Problem to solve: In the passage on regulatory compliance, through what date is the Corporate Integrity Agreement effective?
BEGIN Page extract
Our activities relating to the sale and marketing and the pricing of our products are subject to extensive regulation under the U.S. Federal Food, Drug, and Cosmetic Act, the Medicaid Drug Rebate Program, the U.S. Foreign Corrupt Practices Act (FCPA) and other federal and state statutes, including those discussed elsewhere in this 2012 Form 10-K, as well as anti-kickback and false claims laws, and similar laws in foreign jurisdictions. Like many companies in our industry, we have from time to time received inquiries and subpoenas and other types of information demands from government authorities, and been subject to claims and other actions related to our business activities brought by governmental authorities, as well as by consumers and private payers. In some instances, we have incurred significant expense, civil payments, fines and other adverse consequences as a result of these claims, actions and inquiries. For example, these claims, actions and inquiries may relate to alleged failures to accurately interpret or identify or prevent non-compliance with the laws and regulations associated with the dissemination of product information (approved and unapproved), potentially resulting in government enforcement and damage to our reputation. This risk may be heightened by digital marketing, including social media, mobile applications and blogger outreach.
In connection with the resolution of certain U.S. government investigations concerning various products in September 2009, we entered into a Corporate Integrity Agreement (CIA) with the Office of the Inspector General of the U.S. Department of Health and Human Services, which is effective through December 31, 2014. In connection with the resolution of our FCPA matters in August 2012, one of our subsidiaries entered into a Deferred Prosecution Agreement (DPA) with the U.S. Department of Justice, which has a term of approximately two years. In the CIA and DPA, we agreed to implement and/or maintain certain compliance program elements to promote compliance with federal healthcare program and FDA requirements, and anti-bribery and anti-corruption and other applicable laws. A material failure to comply with the CIA or DPA could result in severe sanctions against us.
END Page extract
BEGIN Exercise data
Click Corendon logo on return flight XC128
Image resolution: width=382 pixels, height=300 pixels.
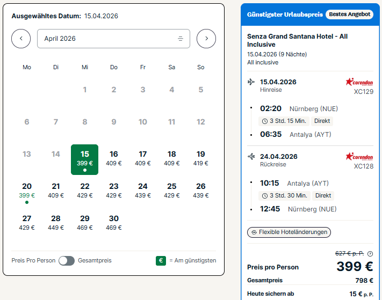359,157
END Exercise data
BEGIN Exercise data
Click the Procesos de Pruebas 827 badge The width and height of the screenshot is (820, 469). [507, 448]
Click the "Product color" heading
END Exercise data
BEGIN Exercise data
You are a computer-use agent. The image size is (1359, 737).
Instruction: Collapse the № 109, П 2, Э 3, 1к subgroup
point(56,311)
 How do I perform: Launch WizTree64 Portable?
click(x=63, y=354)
END Exercise data
Exercise response: December 31, 2014